- Founded: 1902
- Dissolved: 1918
- Succeeded by: Communist Party of Byelorussia
- Headquarters: Minsk
- Membership (1917): 10,000
- Ideology: Belarusian nationalism Democratic socialism Social democracy Left-wing populism
- Political position: Centre-left

= Belarusian Socialist Assembly =

Former political party in Belarus

The Belarusian Socialist Assembly, BSA (Беларуская сацыялістычная грамада, BSH) was a revolutionary party in the Belarusian territory of the Russian Empire. It was established in 1902 as the Belarusian Revolutionary Party, renamed in 1903.

The BSA had branches in Minsk, Vilnius and Saint Petersburg.
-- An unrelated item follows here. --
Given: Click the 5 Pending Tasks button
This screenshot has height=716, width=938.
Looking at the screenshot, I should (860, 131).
After the February Revolution in Russia, the political activity in Belarus increased, and in summer of 1917 the BSA gave rise to the Communist Party of Byelorussia, Belarusian Party of Socialist Federalists, Belarusian Party of Social-Revolutionaries and the Belarusian Social Democratic Party.
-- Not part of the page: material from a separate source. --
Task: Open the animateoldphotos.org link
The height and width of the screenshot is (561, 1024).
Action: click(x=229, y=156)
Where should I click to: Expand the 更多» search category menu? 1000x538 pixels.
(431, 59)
On March 19, 1918, on the initiative of the BSA, the Rada of the Belarusian Democratic Republic became a temporary, short-lived parliament in the Belarusian Democratic Republic. Most of the BNR Council were members of the BSA.

Russian Bolsheviks had a negative attitude towards the BSA. Vladimir Lenin described BSA as a "nationalist petite bourgeoisie party of left-populist orientation". The 2nd Congress of the Soviets of the Western Province (Russia) declared the Council of the Belarusian People's Republic counter-revolutionary and anti-Soviet.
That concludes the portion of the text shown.